そのおまじないは簡単に出来た。自分の小指に青い糸を結んで好きな人の失恋を祈り、その糸を細かく切るの。これが、効果てき面。失恋を祈られた人間は、必ず恋人と別れたり、振られたりするの。すごいわよね。ただ、青い糸を小指に結んだだけだっていうのに。

私もね、それをやったことがあるの。青い糸を小指に結んで、「どうかあの人が失恋し、泣き叫んで滅茶苦茶になってしまいますように」と願った。小指に結んだ糸を切り刻みながら、ひたすらに願った。

そして、それは叶った。あの人は、大切にしていた恋人に捨てられた。私は最初、驚いたわ。まさか本当に叶うとは思わなかったから。

あの人は泣いていた。泣いて、泣いて、泣き叫んで、苦しんでいた。でも、私はそれが嬉しかった。私を選ばなかった貴方が悪いのよ、なんてほくそ笑んでいた。ぞくぞくしていた。

でもね、やっぱり、呪いは呪い。角谷さんも知っているでしょう。「人を呪わば穴二つ」って言葉。呪いは私に返ってきた。

あの人ね、死んじゃったの。失恋を苦にして手首を切ったって。私が思うよりも、あの人は恋人の事を愛していた。愛していたからこそ、死んでしまった。私は、自分の行いがいかに恐ろしい事だったのか、そこでようやっと気が付いた。

私が呪ったからあの人は死んだ。私はそう思う。たまたまだとか、気のせいだとか、そんなものではない。私は確かに感じたの。青い糸を小指に結んだとき、「この呪いは必ず成就する」と。

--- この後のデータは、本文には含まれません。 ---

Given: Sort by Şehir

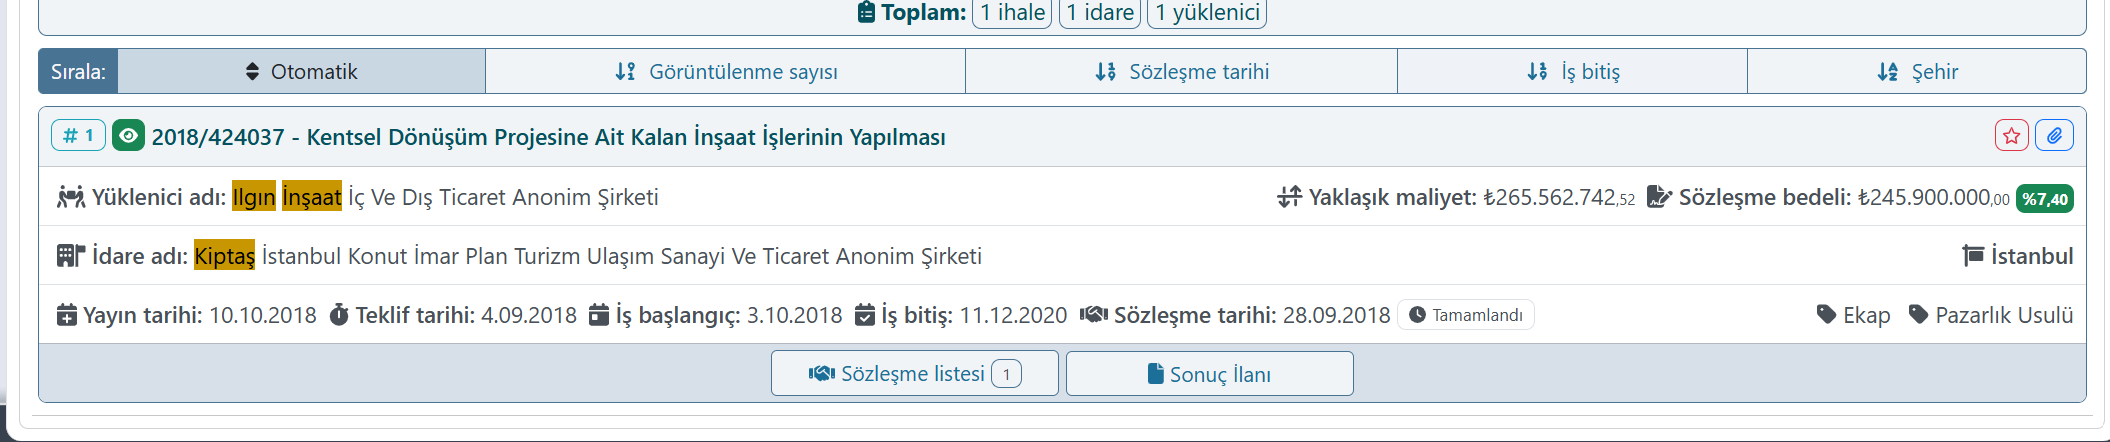Looking at the screenshot, I should (x=1916, y=72).
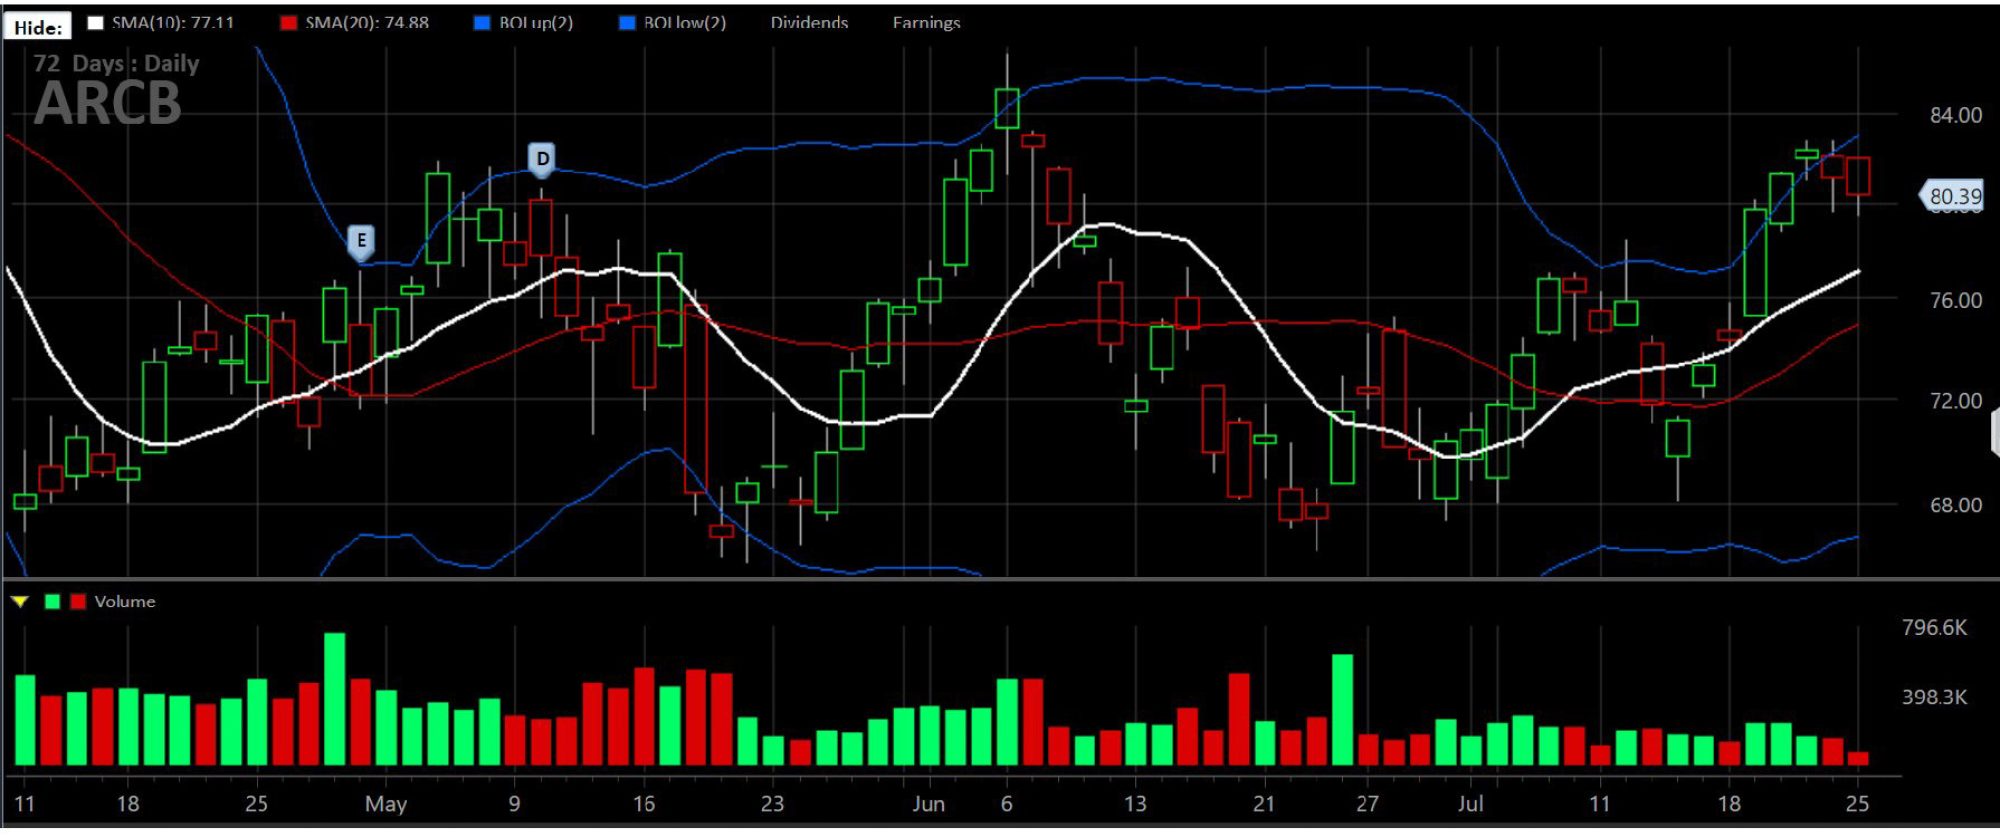Toggle SMA(20) indicator visibility label
This screenshot has width=2000, height=837.
tap(367, 23)
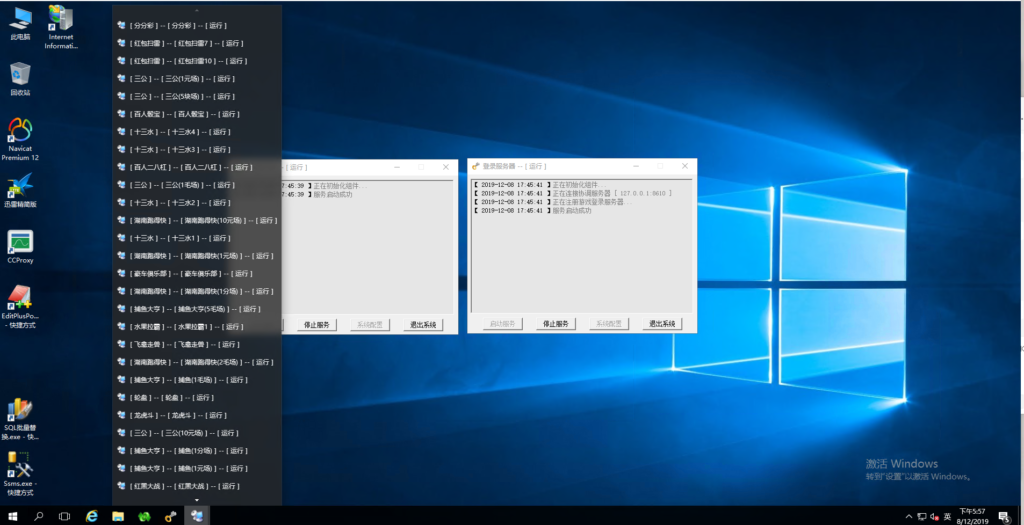
Task: Open File Explorer from the taskbar
Action: pos(118,516)
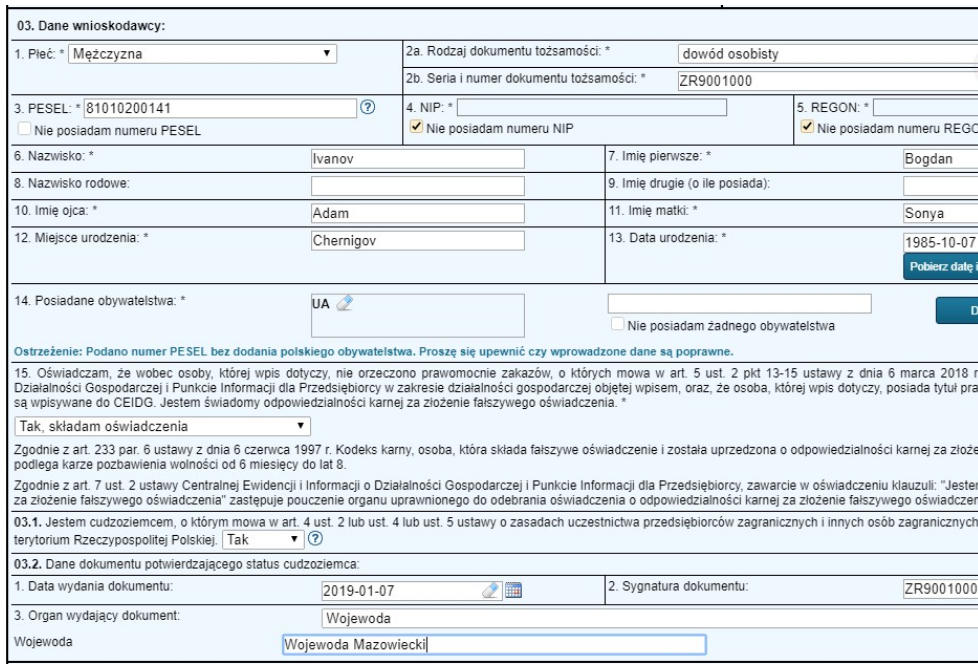This screenshot has height=670, width=978.
Task: Uncheck the 'Nie posiadam numeru REGON' checkbox
Action: (x=806, y=127)
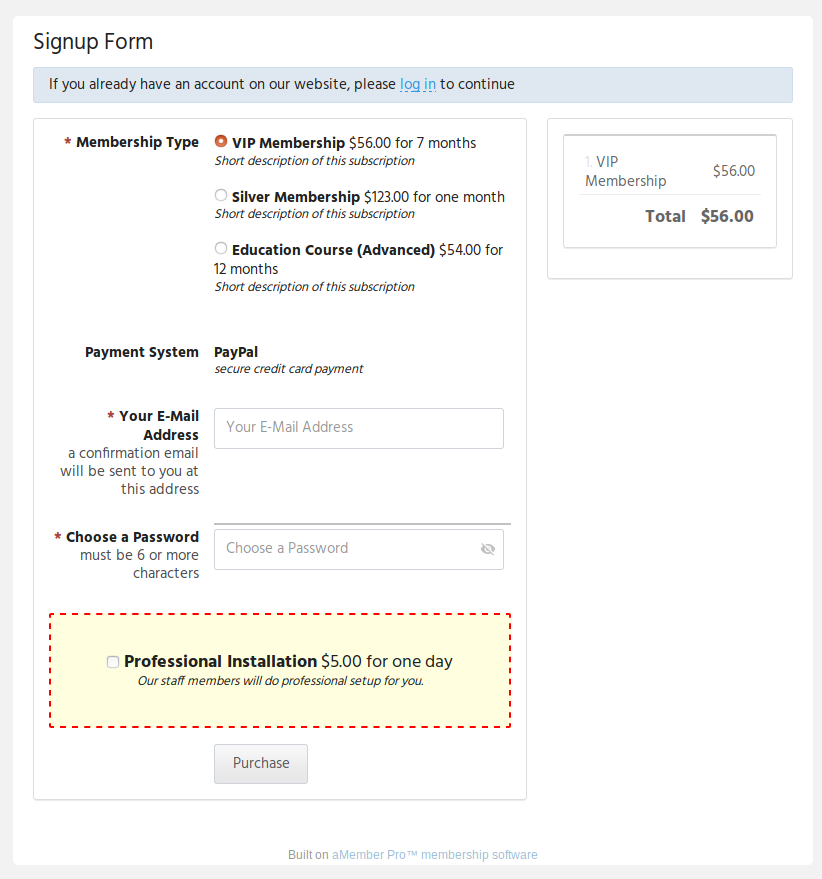Select Education Course (Advanced) radio button
This screenshot has width=822, height=879.
coord(221,248)
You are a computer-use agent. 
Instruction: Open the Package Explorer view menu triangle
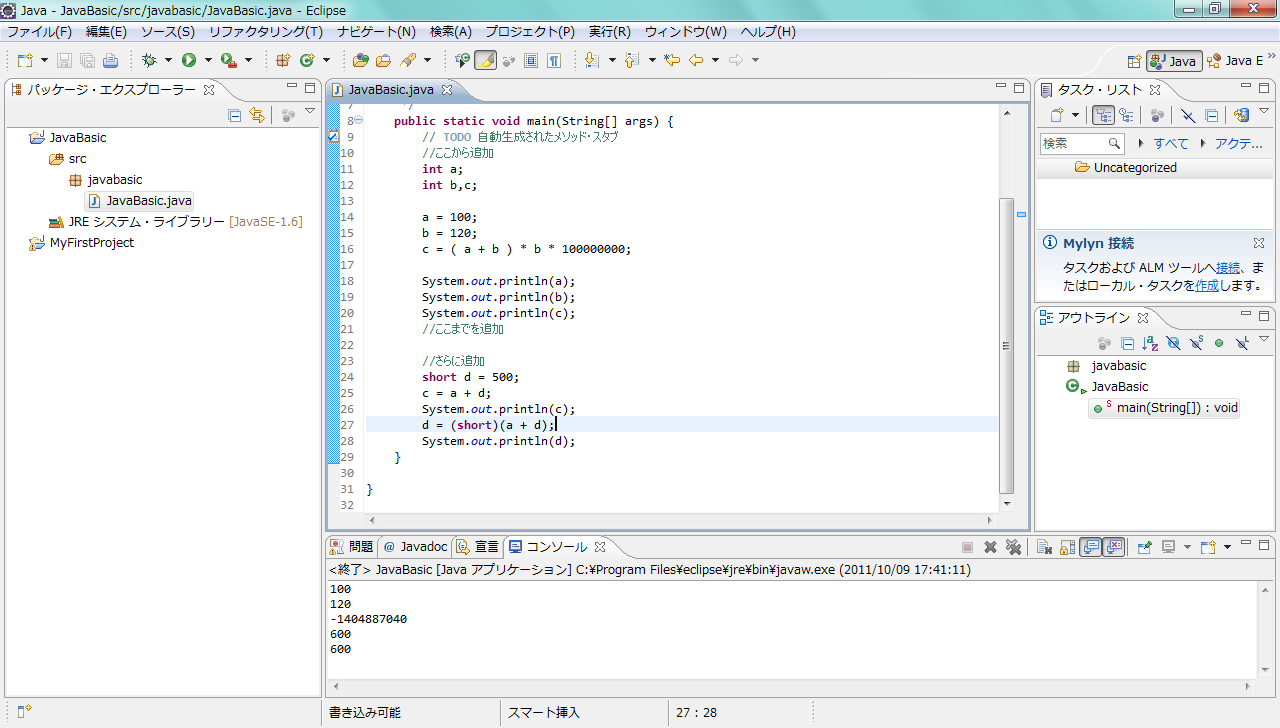point(310,112)
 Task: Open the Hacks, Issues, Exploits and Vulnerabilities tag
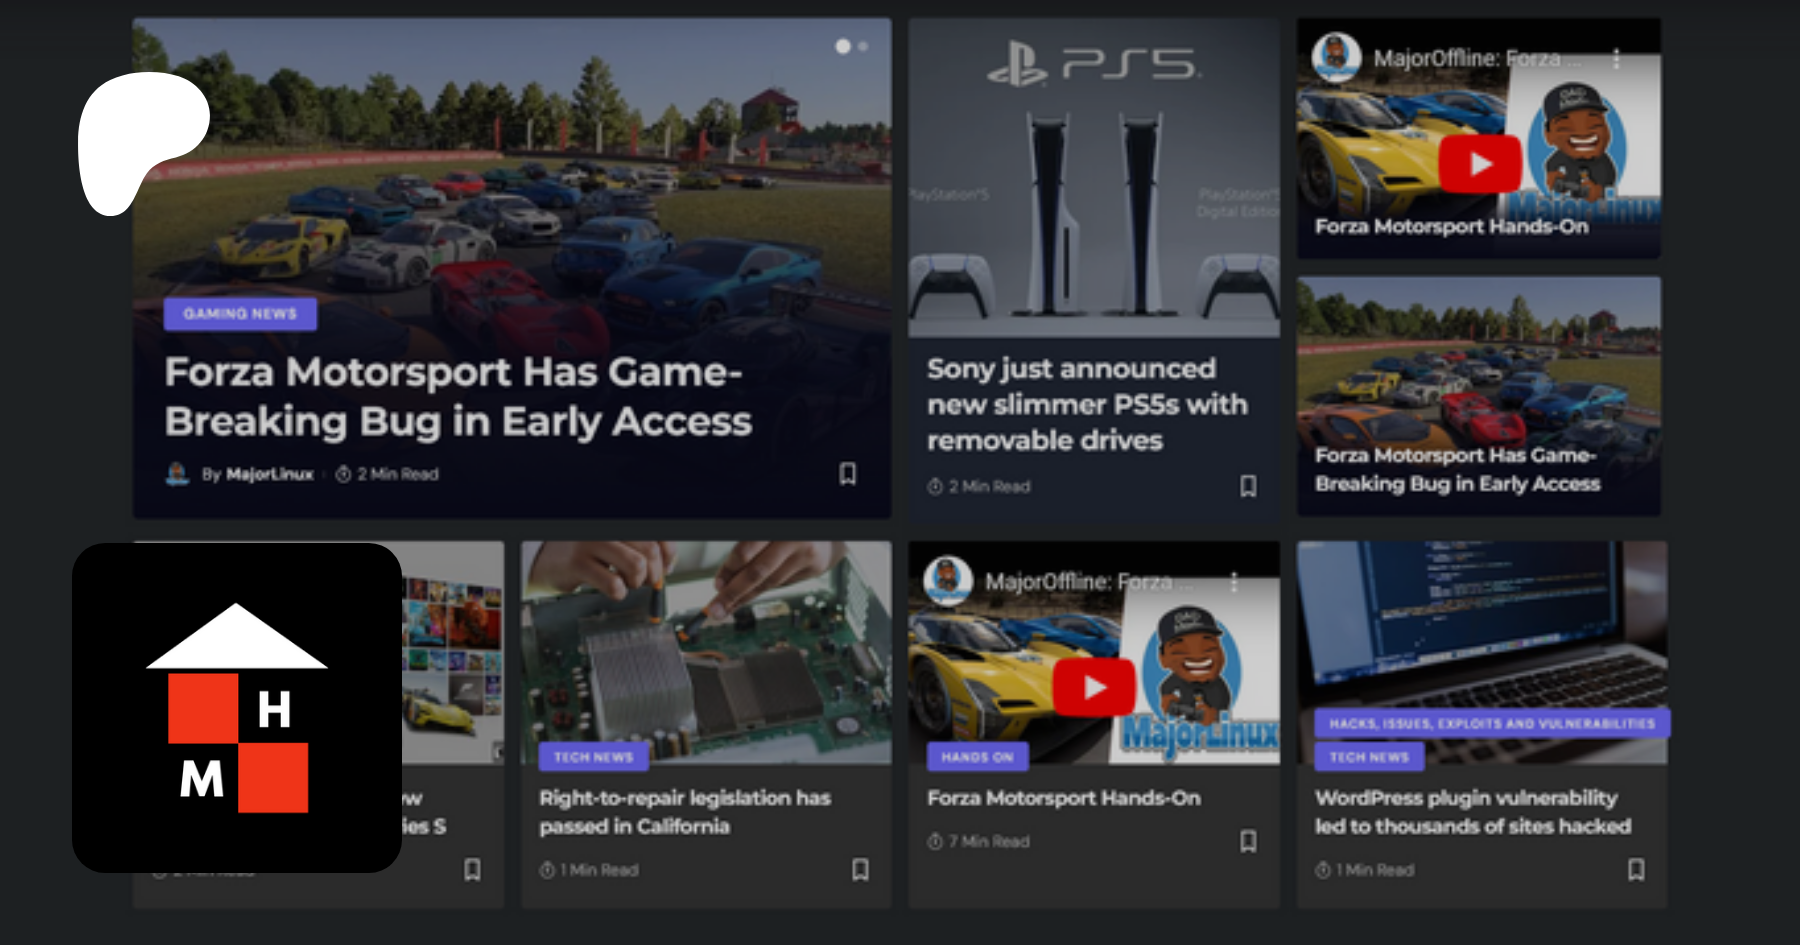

だけど呪いの代償として、私の恋は永遠に叶わなくなったのよ。ねえ、私は変なのかしら。未だに、死んでしまった人を好きでい続けるなんて。だけど、それが呪いなのよね。呪いは永遠に、私に付き纏う。私は永遠に「あの人が好き」という気持ちを忘れられないし、「あの人に正面きって好きだと伝えなかった事」を後悔し続ける。これが私の咎。

角谷さん。貴方もこれから、憎むほどの恋をしたらいいわ。それはきっと楽しくて、苦しくて、気持ちが良いものよ。きっと、どんな快楽にも勝るもの。

もし角谷さんに好きな人が出来たら、教えて頂戴ね。私が代わりに、貴方とその人を赤い糸で結んであげるから。あら、だって私は呪われてるんですもの、誰かを幸せにする行いをして、少しでも徳を積んでおかなくちゃあきっと天国には行けないわ。

だから結ばせてね。貴方の赤い糸。